I suppose I thought I would see the same — to my eyes — overblown reaction to this Act of God and the havoc it has wreaked, as I do every winter to the ol’ snow situation. But that hasn’t been so. Even though Britain is full of farms that produce all sorts of food, the hold on air traffic, if it went on, would  undoubtedly have a more profound affect on the food supply than would a snowfall that lasted the same amount of time. So why haven’t people bought up all the groceries?

And another thing: during those longer wintry spells, news channels are constantly churning out human-interest stories about who has been affected to what degree, and how strangers all over the country are pitching in and helping each other out. These stories have been surprisingly scarce over the past week, which has led me to believe that the ‘stiff upper lip and let’s get through it together’ spirit just might not apply here, or at least not to the same degree. 

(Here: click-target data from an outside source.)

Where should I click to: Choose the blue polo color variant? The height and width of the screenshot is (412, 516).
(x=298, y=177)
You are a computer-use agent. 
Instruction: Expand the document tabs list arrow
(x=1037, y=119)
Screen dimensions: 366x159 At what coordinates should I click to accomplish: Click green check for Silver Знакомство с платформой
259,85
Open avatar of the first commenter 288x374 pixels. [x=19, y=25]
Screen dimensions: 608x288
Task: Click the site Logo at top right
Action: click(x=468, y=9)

I’ve spent a bit of time puzzling over this, but I think I finally understand: it’s about being home. 

I think, for many people, home is a place. One place, one feeling, one group of people. But for a lot of people, ex-pats especially, I would venture, home is a little more complex than that. It can be people, rather than places, or it can be several places at once. It’s also about being free to move: if your identity is linked to your freedom of movement, and that freedom is suddenly impinged, you’re going to feel the existential pinch. And I really did. 

The meaning of home

I think what affected me so much, and affected the people who are stuck elsewhere, or stuck here and want to get home, or are here but feel that home isn’t here but somewhere else or with someone else, doesn’t really wash with the people who are already home. I don’t think this event registers the same way to a person who only leaves the island for business and pleasure as it does for someone who needs to leave to feel complete. 

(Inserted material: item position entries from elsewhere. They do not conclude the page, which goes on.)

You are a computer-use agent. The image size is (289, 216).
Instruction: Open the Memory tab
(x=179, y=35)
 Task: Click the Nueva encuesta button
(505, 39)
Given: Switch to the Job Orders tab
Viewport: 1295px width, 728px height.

As someone who isn’t completely home here, or in Vancouver, or wherever she is, not being able to move freely between my homes and be closer to the people I love most, was distressing. Home for me is being near the ocean, which I grew up next to. It’s my family, wherever they are. And it’s space to think, wherever that is. It’s also my house and haunts and community in London, and my history in Vancouver. But the thing that ties these things together is choice — that my home is where I choose to be. Knowing I couldn’t leave if I wanted to — and realistically, still can’t — wasn’t easy. It made me very fretful. 

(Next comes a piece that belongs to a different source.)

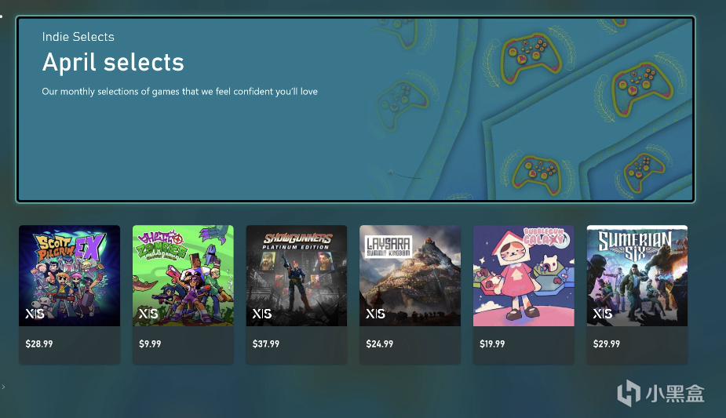
Task: Click the $24.99 price label
Action: tap(379, 344)
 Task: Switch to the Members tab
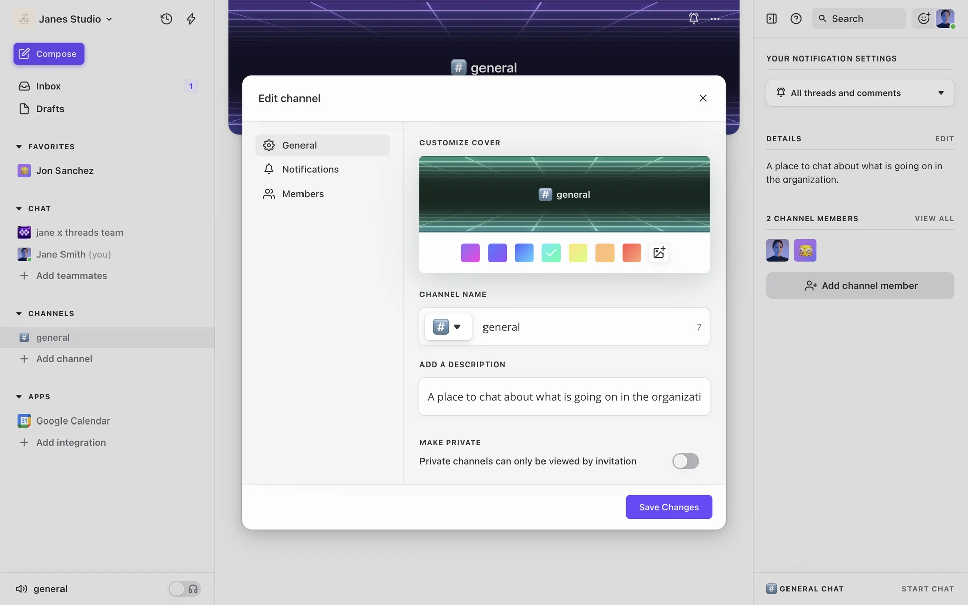(x=303, y=194)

I’m curious as to how this affected people who didn’t need to be anywhere other than where they were, but have close friends, parents, siblings or partners elsewhere. Did the distance feel greater for them, too, or am I just overreacting?

Of course, there’s a necessary caveat here: my experience is as a relatively affluent, unimpeded person in the Western world. I’ve never been a refugee. I don’t know what that’s like. I’m not comparing the experience of the past few days to being forcibly removed from my home, or exiled, or any of the other ways people can become separated from home and family. I’m just thinking about it for what it is.